[海外] 北朝鮮/平壌の平和な光景
──牧野一樹
等身大の生活描かれた子供絵画展
八月の共和国は、五月となにひとつ変わらなかった。公園で夏休みを過ごす子どもたちの屈託のない顔、流行の厚底靴を履いて会話を楽しむ女学生、開城の川でずり落ちそうなパンツを押さえながら水浴びを楽しむ男の子。
平壌・ルラン小学校で開催されていた、「日・朝・韓子供絵画展」に出品した子どもたちの得意そうな顔は、とりわけ輝いていた。ゲスト参加していた黒田征太郎さんの作品づくりに魅せられる子どもたちの顔、顔、顔。共和国の子どもたちの絵には宇宙への夢は描かれていたが、日本で紹介されている様な、「日帝打倒」を叫び鬼畜・日米軍と闘う絵など、どこにもなかった。そこにはごく普通の日常、等身大の生活が描かれていた。
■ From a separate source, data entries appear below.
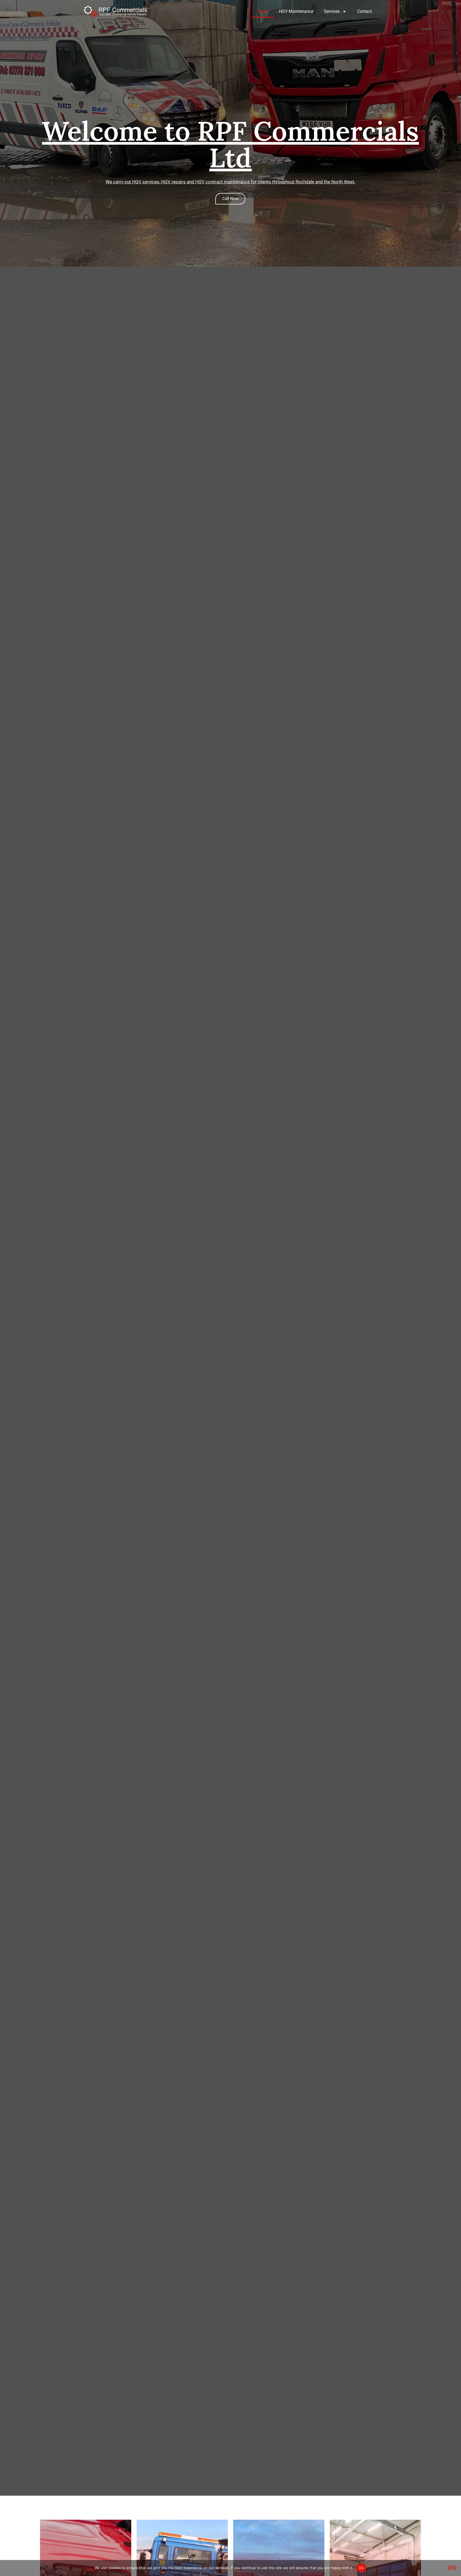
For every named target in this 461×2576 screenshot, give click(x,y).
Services (332, 11)
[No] (452, 2567)
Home (262, 11)
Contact (364, 11)
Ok (361, 2568)
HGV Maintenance (296, 11)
また、壇君陵への道程の左右は山際まで青々と田畑が続き、その奥にはポランの広場で踊る人々の歌声が聞こえてきそうな気がした。
五月の訪朝に続いて、今年二度目の訪朝が八月一九日から実現した。本来なら八月二〇日からはじまる「アリラン祭」の観賞と、霊通寺での法要などを含めた久し振りの大型友好交流訪朝団が組まれる予定であった。しかし、七月五日以降の「テポドン騒動」によって、多くの人々が遠慮、自粛した結果、よく言えば少数精鋭、多士済々、一人一人が各界を代表する贅沢な訪朝団となった。
日本での「テポドン騒動」や、「北朝鮮は大洪水、大同江もあふれ平壌は水浸し」といったメディア情報に乗せられて、訪朝を断念した友人も多数いたせいか、五月とは異なって緊張感をもって入国したが、その思いも杞憂に過ぎなかったようだ。
開城までの道のりには、様々の穀物がたわわに実を結び、稲穂が垂れかかっていた。共和国全土の緑化運動の成果か、街路樹の丈は、思いのほか高く、大きく伸びた樹陰で涼をとる人、日傘をさして畔道を歩く女性の姿は美しく、心豊かな光景を目にした。
確かに平安北道、平安南道などではかなりの水害で、多くの被害を受けたと指導員の方は言っていた(早稲田大学の重村教授が言うような三万人の死亡、二〇〇万トンの穀物被害ではないようだ)。
が、大同江のほとりで決壊した堤を人民軍が補修する光景を見掛けることはなかった。私たちが見たのは、万寿台革命広場で革命記念日に向けて敷石の整頓に励む人々や、人民学習堂前で軍事パレードの訓練に汗を流すあどけなくも黒くたくましく成長しつつある若者の隊列であった。
テレビの画面で映し出される軍事パレードとは全く別の、列も整わず、六〇度に左右の足を交互に上げるにはほど遠い、滑稽な訓練風景は見ているだけで愉快で、親しみを覚えた。私だったら三〇分ももたないと思ったが、必至に頑張っている兵隊さん達を頼もしくも思った。人民軍は志願制で、中学卒、大学卒の人たちが中心に志願し、四〜五年で退役するシステムになっていると聞いた。